Pixel coordinate grounding data
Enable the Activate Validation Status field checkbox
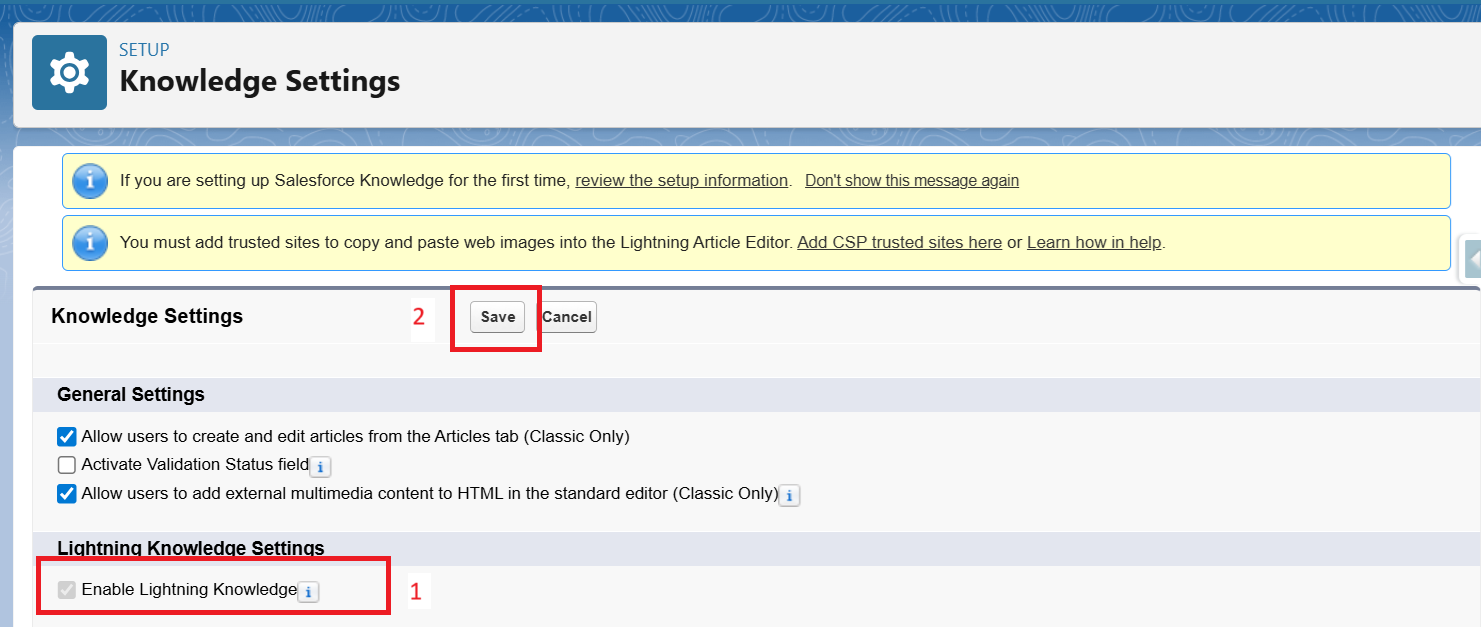The height and width of the screenshot is (627, 1481). [x=67, y=465]
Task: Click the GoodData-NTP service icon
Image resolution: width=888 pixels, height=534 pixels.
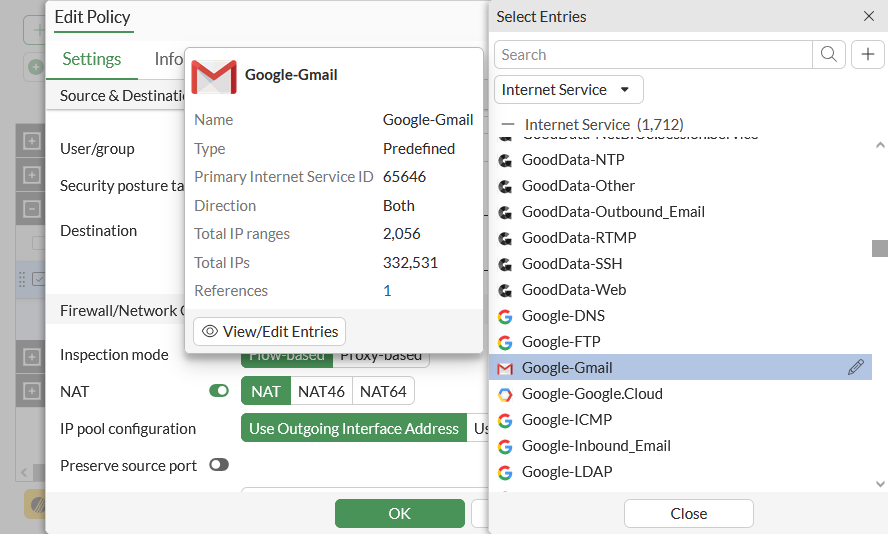Action: [x=505, y=160]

### EXERCISE INSTRUCTIONS
Leave the pictures out and reproduce all of the records exactly.

### SOLUTION TO THIS TASK
Enable the Activate Validation Status field checkbox
The height and width of the screenshot is (627, 1481). [x=67, y=465]
Task: Click the GoodData-NTP service icon
Image resolution: width=888 pixels, height=534 pixels.
Action: [x=505, y=160]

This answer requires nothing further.